Content and Objective of the Course

With the release of the EU regulation 2017/746 (in-vitro diagnostic medical device regulation, IVDR) in May 2017 the marketing of in-vitro diagnosic medical devices (IVD's) in the EU undergo major changes. With the full application of the IVDR in May 2022 all manufacturers of IVD's have to be adapted to the new regulation and sponsors as well as trial sites have to be prepared.

The objective of this training is to provide competence in legal, ethical, and administrative as well as scientific aspects of a clinical trial with in-vitro diagnostic medical devices. Our IVDR-Update-Training summarises the key changes with the application of the IVDR and the ISO 20916:2019 and provides you with all recent regulatory updates in the EU.

The advantage of this online training is the extendibility, accessibility, and suitability. Users can proceed through a training program at their own pace and at their own place. They can also access the training at any time within 2 months. The online training is always up-to-date.

Instructions for participants and general conditions

The online training consists of two modules, each lasting approx. 60 minutes:

1. Regulatory aspects of In-vitro Diagnostic Medical Device Regulation (IVDR 2017/746)
2. Clinical Operational Aspects of ISO 20916:2019

The modules are continuously updated to the most current legal regulations and trends (no liability assumed). Each module consists of a presentation of approx. 45 minutes followed by a multiple choice test which must be passed. The test consists of 15 questions generated randomly from a pool of 40 questions and takes approx. 15-20 minutes. 80% of the questions need to be answered correctly to pass. After each failed test, the attendees receive a new set of 15 random questions. Three test repeats are possible after which the attendee must start from the beginning. The individual modules can only be processed in order.
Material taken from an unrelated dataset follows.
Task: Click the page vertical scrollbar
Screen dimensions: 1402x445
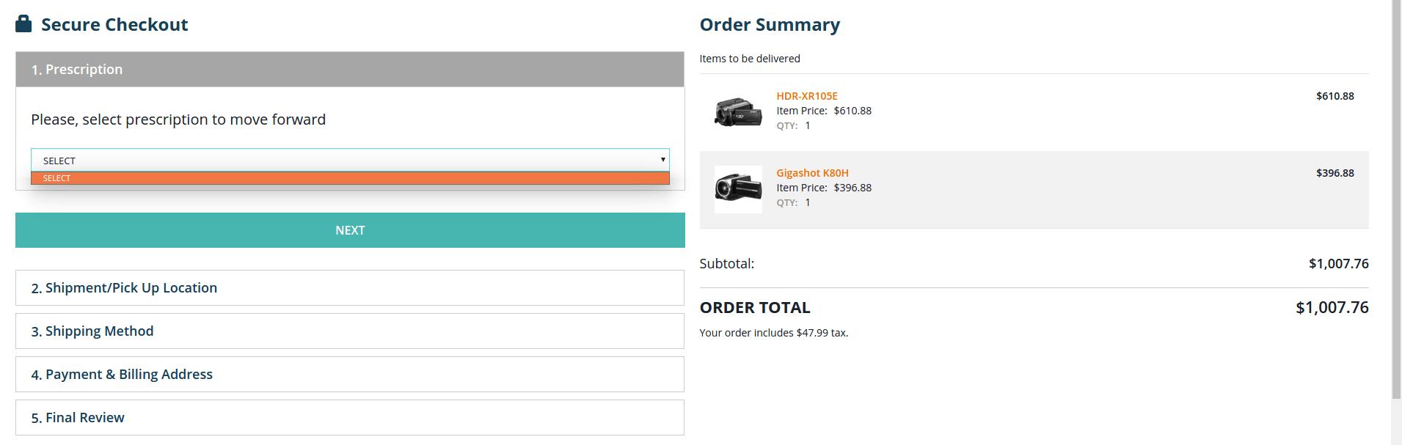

After completing all modules and tests, the attendees can download and print the training certificate independently. The certificate contains all topics required by the Ethics Committee and competent authorities to prove the qualification of clinical research staff according to ISO 20916.

All training modules within a training course must be completed within two months. If the two-month period has expired and the two questionnaires have not been answered correctly, the online training must be restarted.